Viewers should keep in mind, though, that reality is often less clear-cut. And it's almost always more boring.
E-mail jfloyd@dallasnews.com
'CSI effect' real, but not realistic
09:01 PM CDT on Monday, June 20, 2005
Get ready for more prime-time guts-and-crime than ever before. This fall will see an unprecedented number of TV broadcast hours devoted to fictional crime "procedurals," stoked by the popularity of the many flavors of CSI and Law & Order.
Some authorities believe these shows have introduced an entire generation of TV viewers to the creepy-but-compelling world of forensic evidence.
It's a contemporary parallel to the earlier process by which millions of Americans learned that the cops sometimes arrest the wrong person by watching make-believe District Attorney Hamilton Burger. Mr. Burger, you'll recall, was Perry Mason's TV courtroom nemesis and the all-time losingest prosecutor in the history of jurisprudence. How a guy with such an embarrassing record kept his job is a secret the venerable series never revealed.
We've come a long way, though, from Perry egging hundreds of real crooks into 11th-hour courtroom confessions. Now we have coded clues written on rotting bodies and tiny fibers and micro-droplets of blood, waiting to be uncovered by tough-talking crime-scene cops. We have DNA, the forensic-evidence gold standard, a mortal lock in a test tube. Thanks to television, we all know how this stuff works.

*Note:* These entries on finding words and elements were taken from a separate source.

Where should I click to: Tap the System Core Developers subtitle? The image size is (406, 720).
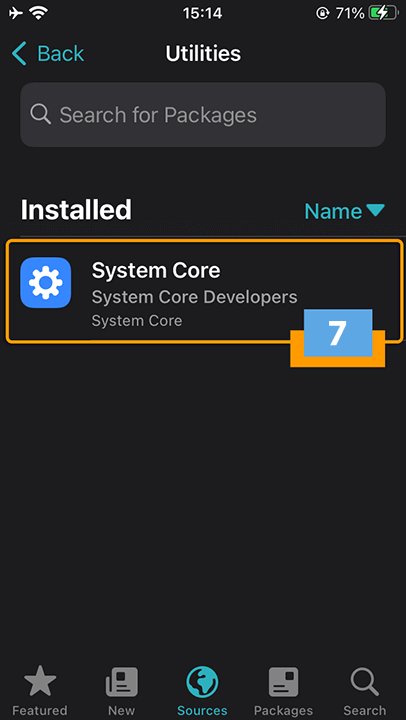click(194, 297)
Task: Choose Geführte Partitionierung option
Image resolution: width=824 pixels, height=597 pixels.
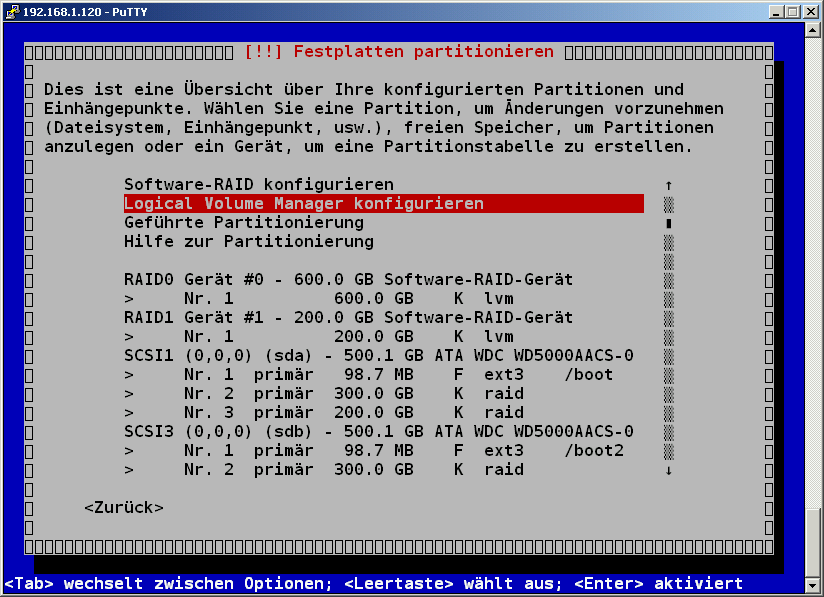Action: click(x=243, y=223)
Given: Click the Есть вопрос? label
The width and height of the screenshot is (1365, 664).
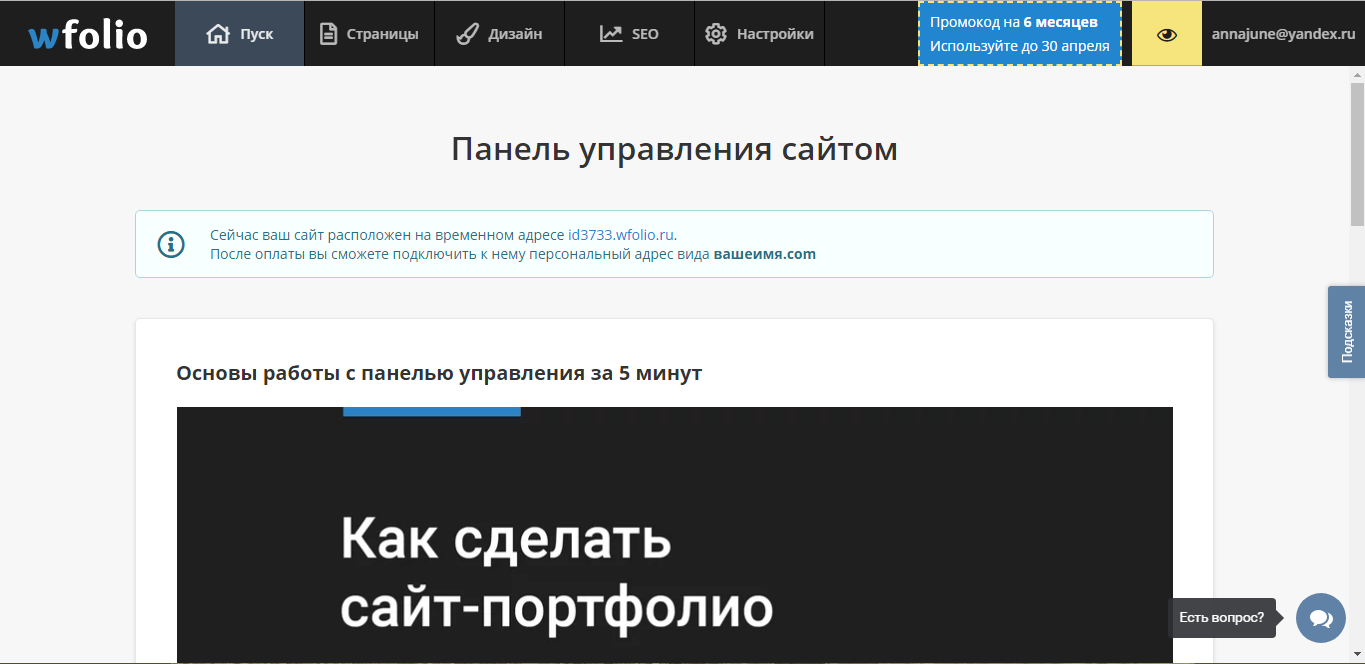Looking at the screenshot, I should point(1223,617).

Or do we? There's a cautionary swell of legal opinion out there that some jurors, fed a steady diet of fictional crime drama, might think they know more about police procedure than they really do.
They call it the "CSI effect": juries, who see these "procedurals" week after week on TV, expect every trial to showcase conclusive forensic evidence. In one particularly notorious case, a Maryland jury acquitted a man of stabbing his girlfriend to death because police did not test a half-eaten hamburger at the crime scene for DNA.
The "CSI effect" is real, veteran Tarrant County prosecutor Alan Levy says.
"Absolutely, it has a major effect," Mr. Levy said. "Based on all these programs, people come in expecting a certain method of handling crime scenes."
One expectation, he said, is that there will be such evidence in every case. If there aren't any fingerprints or DNA tests, lawyers can't assume jurors won't be thinking about it.
"If there isn't any forensic evidence, they want an explanation of why not," Mr. Levy said. "They come in expecting to hear it."
Dallas defense attorney David Finn said that twice in the last week he has heard judges warn prospective jurors not to rely on what they've seen on CSI.
"One of them said, 'This is not CSI: Miami. I have yet to see a single case solved by Saran Wrap,' " Mr. Finn said.
Fictional crime dramas can pose a problem when courtroom reality fails to conform to the tidy, conclusive, fast-moving cases jurors have seen on TV.
"They believe people walk around in these space suits picking up evidence" at every crime scene, Mr. Levy said. In reality, the scenes are sometimes messy, confused and contaminated before police ever get there.
And first-time jurors who have seen a lot of this crime-scene TV stuff are in for another big shock: A lot of forensic evidence testimony, even in the goriest, most shocking crimes, is almost numbingly dull. It takes an attentive jury to understand and absorb complicated testimony about DNA, fiber analysis, blood-spatter patterns and bullet trajectories.
Mr. Finn said he believes that juries sometimes afford too much weight to so-called "scientific evidence," in part because of what they see on television, and in part due to an appellate court decision that prohibits Texas jurors from receiving a definition from the court of "reasonable doubt."
Left to figure out a definition on their own, Mr. Finn said, juries sometimes equate a lack of forensic testimony with reasonable doubt – or, to the detriment of the defense, they assume that scientific evidence trumps everything else they hear.
I suppose crime-procedure shows offer an entertaining look at the highlights of modern police work and criminal justice.
Viewers should keep in mind, though, that reality is often less clear-cut. And it's almost always more boring.